Japan’s unique “steaming” method produces the beautiful green tea color- to prevent oxidization, freshly-picked tea leaves are steamed. This unique Japanese process gives Japanese green tea its own special flavor and beautiful color. Following this, the tea leaves are rolled and dried until they are drawn into a long, thin shape. The end product is aracha (unprocessed tea).

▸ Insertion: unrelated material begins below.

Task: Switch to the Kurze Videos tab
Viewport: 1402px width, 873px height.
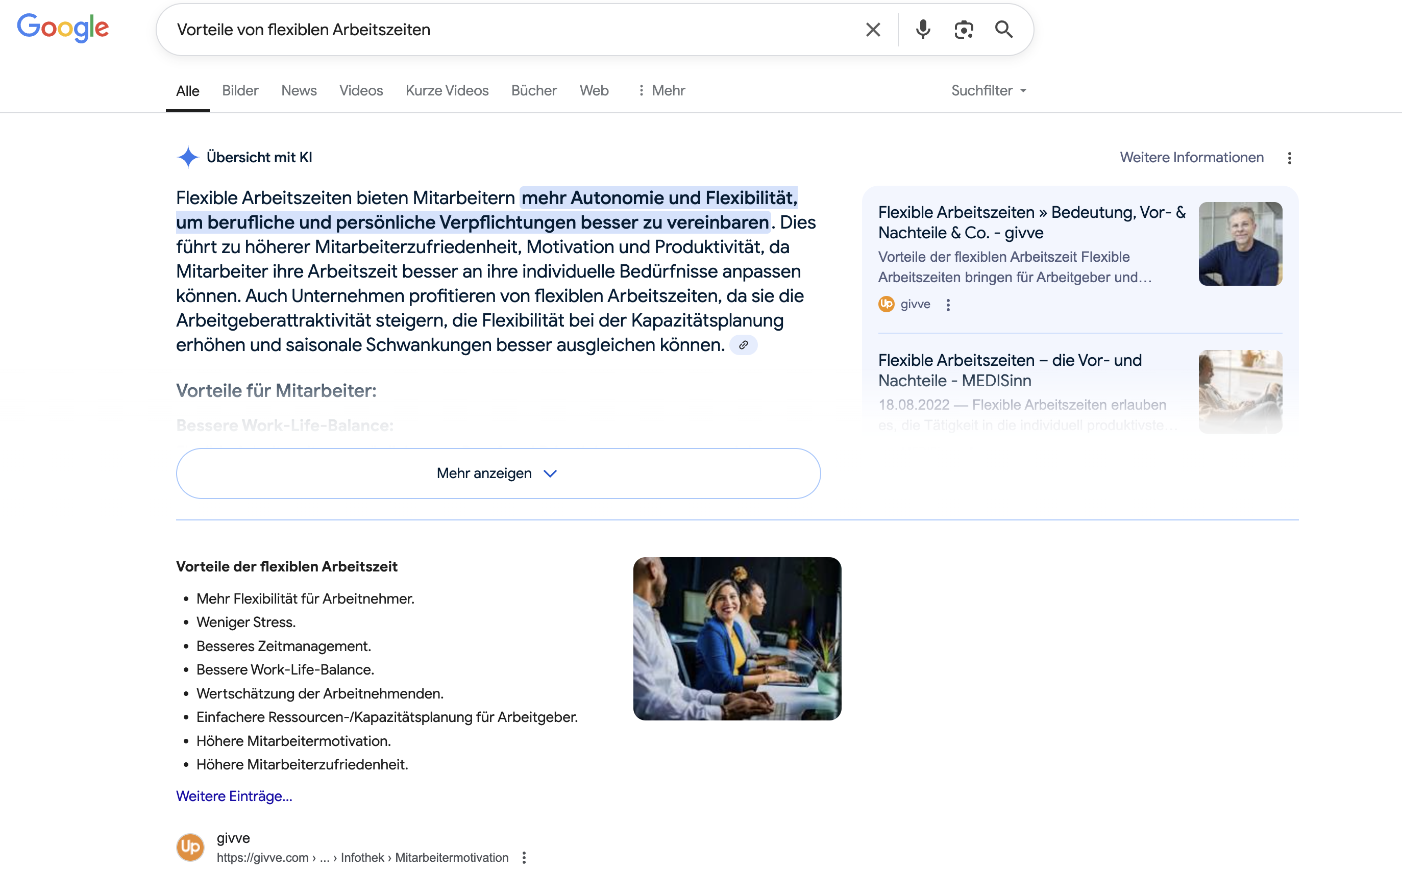Action: 446,91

Although at one time all of these processes were performed by hand by skilled experts, nowadays most teas are processed by machine; however, the manual hand-rolling method serves as the foundation for this technology, and even today, the Japanese art and spirit of making tea is passed down by skilled experts involved in the industry.

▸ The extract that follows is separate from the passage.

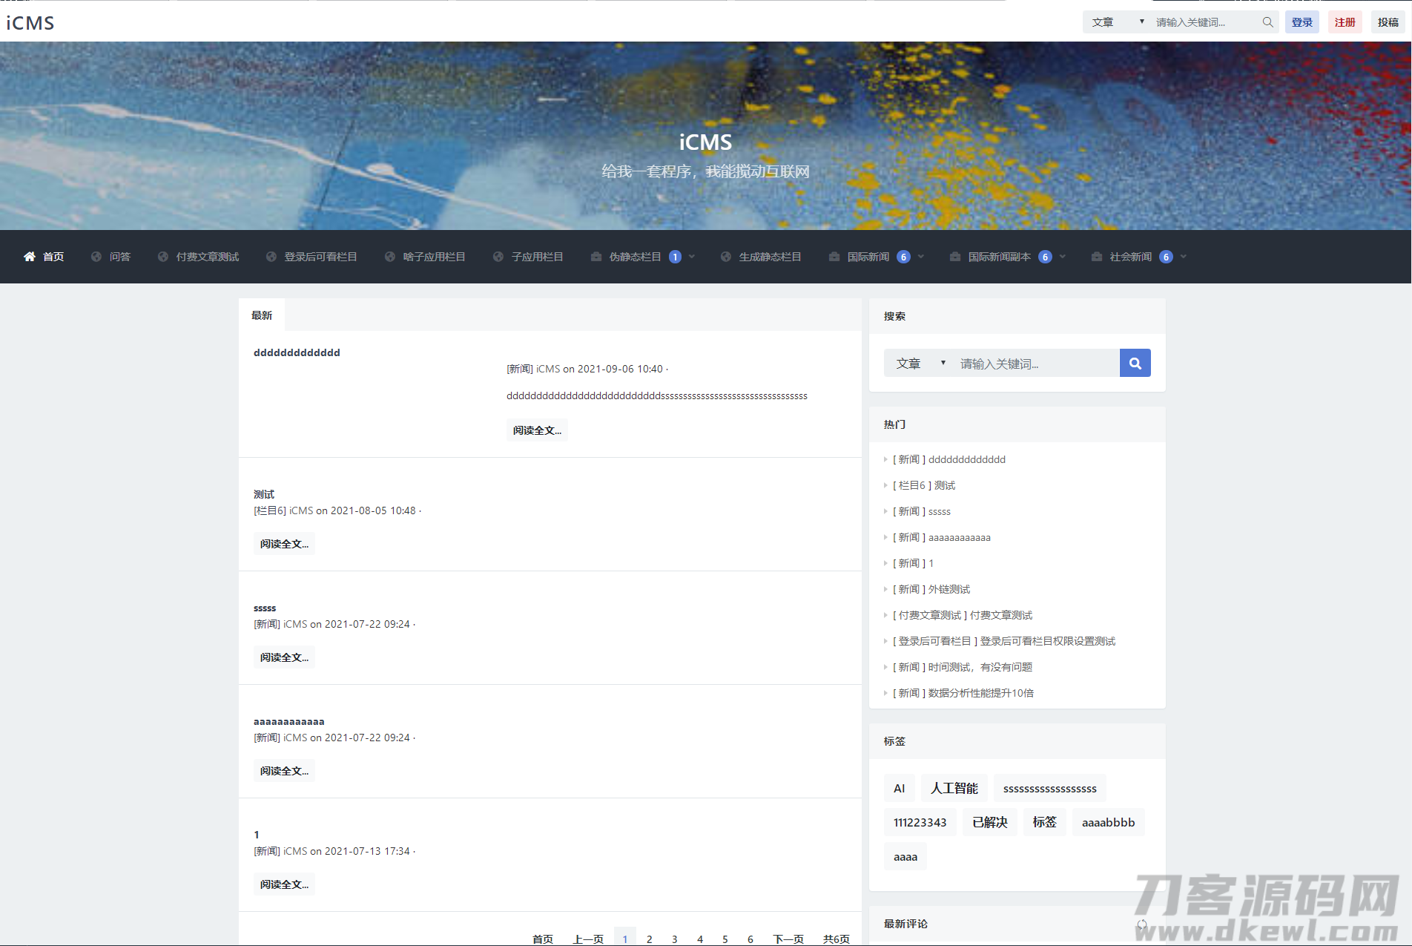Click the 注册 button

[x=1345, y=22]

Producing the subtle aroma and strong flavor of shiage requires great skill – An important characteristic of Japanese green tea is the effort of the expert in turning it from aracha to shiagecha (refined tea). This process is so important that each company within the tea manufacturing industry keeps it a secret. However, it involves sieving and cutting the tea leaves so that they can be sorted with attention to color and shape, after which each manufacturer uses their own method of hiire (drying) to further enhance the aroma and flavor of the tea by drying the leaves a second time. Lastly, in the same way that whiskey is blended, a specialist sorts between the subtle differences in aroma and taste to blend the teas for the ultimate flavor. The subtle aroma and strong flavor unique to Japnanese green tea is a result of this detailed and careful process.